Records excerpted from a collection

::::::::::

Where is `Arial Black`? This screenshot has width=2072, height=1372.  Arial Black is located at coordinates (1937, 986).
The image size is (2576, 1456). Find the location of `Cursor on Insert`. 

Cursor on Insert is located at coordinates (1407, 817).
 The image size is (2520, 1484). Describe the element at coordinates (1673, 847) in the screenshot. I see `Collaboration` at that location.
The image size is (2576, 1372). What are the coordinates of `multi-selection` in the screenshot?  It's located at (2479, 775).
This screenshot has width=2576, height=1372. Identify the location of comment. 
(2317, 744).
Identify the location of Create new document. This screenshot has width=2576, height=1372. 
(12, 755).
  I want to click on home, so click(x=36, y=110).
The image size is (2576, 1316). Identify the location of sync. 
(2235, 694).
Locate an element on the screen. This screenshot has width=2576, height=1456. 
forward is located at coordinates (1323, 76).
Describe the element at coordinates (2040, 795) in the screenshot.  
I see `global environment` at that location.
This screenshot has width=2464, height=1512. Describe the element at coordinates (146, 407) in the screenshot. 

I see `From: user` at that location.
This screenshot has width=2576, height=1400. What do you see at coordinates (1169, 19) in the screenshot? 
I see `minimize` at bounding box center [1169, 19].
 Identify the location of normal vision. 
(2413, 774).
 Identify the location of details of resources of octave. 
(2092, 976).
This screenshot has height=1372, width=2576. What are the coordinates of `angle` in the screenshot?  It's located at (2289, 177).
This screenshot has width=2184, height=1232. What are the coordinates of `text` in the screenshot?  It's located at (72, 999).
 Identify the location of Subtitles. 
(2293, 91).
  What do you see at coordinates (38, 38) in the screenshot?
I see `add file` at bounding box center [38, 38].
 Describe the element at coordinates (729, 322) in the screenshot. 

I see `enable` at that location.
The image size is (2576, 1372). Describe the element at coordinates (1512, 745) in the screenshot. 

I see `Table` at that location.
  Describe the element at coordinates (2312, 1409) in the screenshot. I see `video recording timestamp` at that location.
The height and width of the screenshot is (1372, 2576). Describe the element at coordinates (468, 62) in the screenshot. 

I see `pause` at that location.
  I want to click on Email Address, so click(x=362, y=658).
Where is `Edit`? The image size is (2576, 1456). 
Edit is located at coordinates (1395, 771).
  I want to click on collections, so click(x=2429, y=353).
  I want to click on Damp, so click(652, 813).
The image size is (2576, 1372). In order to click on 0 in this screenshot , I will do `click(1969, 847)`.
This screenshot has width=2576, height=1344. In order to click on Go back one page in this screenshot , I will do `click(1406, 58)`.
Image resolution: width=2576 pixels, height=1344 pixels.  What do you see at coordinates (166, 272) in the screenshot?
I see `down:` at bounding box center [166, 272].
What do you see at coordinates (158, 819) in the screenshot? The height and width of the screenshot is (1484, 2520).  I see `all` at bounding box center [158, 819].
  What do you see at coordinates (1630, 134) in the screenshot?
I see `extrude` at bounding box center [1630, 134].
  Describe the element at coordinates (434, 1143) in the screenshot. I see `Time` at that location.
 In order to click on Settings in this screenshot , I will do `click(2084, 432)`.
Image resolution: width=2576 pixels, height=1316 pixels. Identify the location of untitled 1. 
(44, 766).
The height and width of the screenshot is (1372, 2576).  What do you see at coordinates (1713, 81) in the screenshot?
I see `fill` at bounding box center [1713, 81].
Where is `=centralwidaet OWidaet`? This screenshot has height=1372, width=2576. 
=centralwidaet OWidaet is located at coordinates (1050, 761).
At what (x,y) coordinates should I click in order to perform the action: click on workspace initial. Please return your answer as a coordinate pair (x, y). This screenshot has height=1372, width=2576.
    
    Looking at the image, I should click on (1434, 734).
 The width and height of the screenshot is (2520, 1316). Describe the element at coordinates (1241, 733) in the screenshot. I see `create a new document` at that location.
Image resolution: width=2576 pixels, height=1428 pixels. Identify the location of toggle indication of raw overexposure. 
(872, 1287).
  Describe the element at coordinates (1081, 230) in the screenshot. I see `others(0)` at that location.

::::::::::

→ **Requirements**: Convert the lines, starting with the first line of the records and going on through the line containing "(2092, 976).", into a Markdown table with the columns "Row" and "Line", omitting blank lines.

→ **The completed task**:
| Row | Line |
|---|---|
| 1 | Where is `Arial Black`? This screenshot has width=2072, height=1372.  Arial Black is located at coordinates (1937, 986). |
| 2 | The image size is (2576, 1456). Find the location of `Cursor on Insert`.  |
| 3 | Cursor on Insert is located at coordinates (1407, 817). |
| 4 |  The image size is (2520, 1484). Describe the element at coordinates (1673, 847) in the screenshot. I see `Collaboration` at that location. |
| 5 | The image size is (2576, 1372). What are the coordinates of `multi-selection` in the screenshot?  It's located at (2479, 775). |
| 6 | This screenshot has width=2576, height=1372. Identify the location of comment.  |
| 7 | (2317, 744). |
| 8 | Identify the location of Create new document. This screenshot has width=2576, height=1372.  |
| 9 | (12, 755). |
| 10 |   I want to click on home, so click(x=36, y=110). |
| 11 | The image size is (2576, 1316). Identify the location of sync.  |
| 12 | (2235, 694). |
| 13 | Locate an element on the screen. This screenshot has width=2576, height=1456.  |
| 14 | forward is located at coordinates (1323, 76). |
| 15 | Describe the element at coordinates (2040, 795) in the screenshot.   |
| 16 | I see `global environment` at that location. |
| 17 | This screenshot has width=2464, height=1512. Describe the element at coordinates (146, 407) in the screenshot.  |
| 18 | I see `From: user` at that location. |
| 19 | This screenshot has width=2576, height=1400. What do you see at coordinates (1169, 19) in the screenshot?  |
| 20 | I see `minimize` at bounding box center [1169, 19]. |
| 21 |  Identify the location of normal vision.  |
| 22 | (2413, 774). |
| 23 |  Identify the location of details of resources of octave.  |
| 24 | (2092, 976). |